OpinionJanuary 24, 1992
Peter Hilty is a resident of Cape Girardeau and a retired professor in the English department at Southeast Missouri State University. Her call at eight o'clock Sunday night interrupted our four-handed Canasta game. "Come quick. My sister is dying." When we arrived at their house, a short block away, the lady was already "gone" from the house where she and her twin sister had been born 85 years ago and where they had lived most of the rest of their lives...
Peter Hilty

Peter Hilty is a resident of Cape Girardeau and a retired professor in the English department at Southeast Missouri State University.

Her call at eight o'clock Sunday night interrupted our four-handed Canasta game. "Come quick. My sister is dying."

When we arrived at their house, a short block away, the lady was already "gone" from the house where she and her twin sister had been born 85 years ago and where they had lived most of the rest of their lives.
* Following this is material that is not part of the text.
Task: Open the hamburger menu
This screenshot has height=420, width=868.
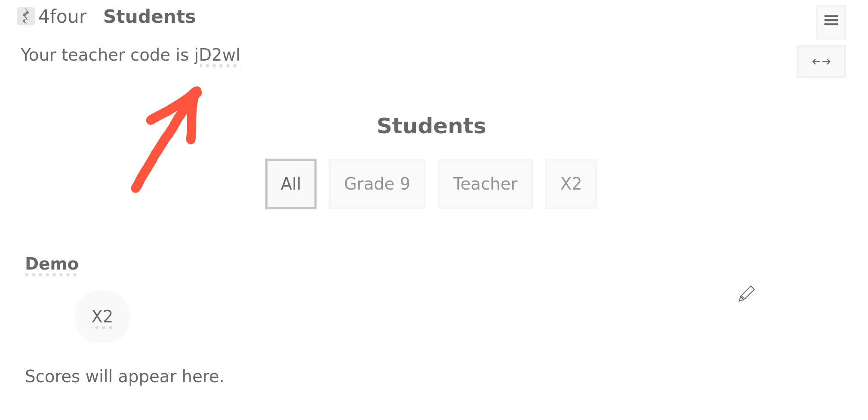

It is still an elegant house, just a few doors from Centenary Church. They once told us that when they were kids their mother had complained that they had to live on the edge of the town and she would have preferred something nearer the center. The one who died had suffered from Parkinsons and could no longer hold her head up; her sister prefers to go in a wheelchair, although she boasted that she ate well to keep up her strength so that she could help the weaker one. The ceilings in the house are over ten feet high, and the upstairs is reached by an elegant stairway of three flights. She remembers when the two of them had papered those ceilings, walking along a two-by-six supported by two stepladders. We had a charming talk, the day after the death, about papering ceilings and mixing paste and cutting borders. They were serious about it all and had bought a second-hand paper-hanger's table at an estate sale. She cautioned that two who paper together must be good friends, for the task often leads to quarrels. "It even did for us," she remembered. "And mother, who was outside, heard our raised voices and was worried." It was also refreshing to learn that she not only papered high ceilings but played the banjo in a pop band. She recalls watching Centenary Church burn. She remembered Charlie Armengardt, whose name, scrawled into concrete by my back door, I pass often. Armengardt was a widely known music teacher, known only to me by hearsay and "concrete evidence."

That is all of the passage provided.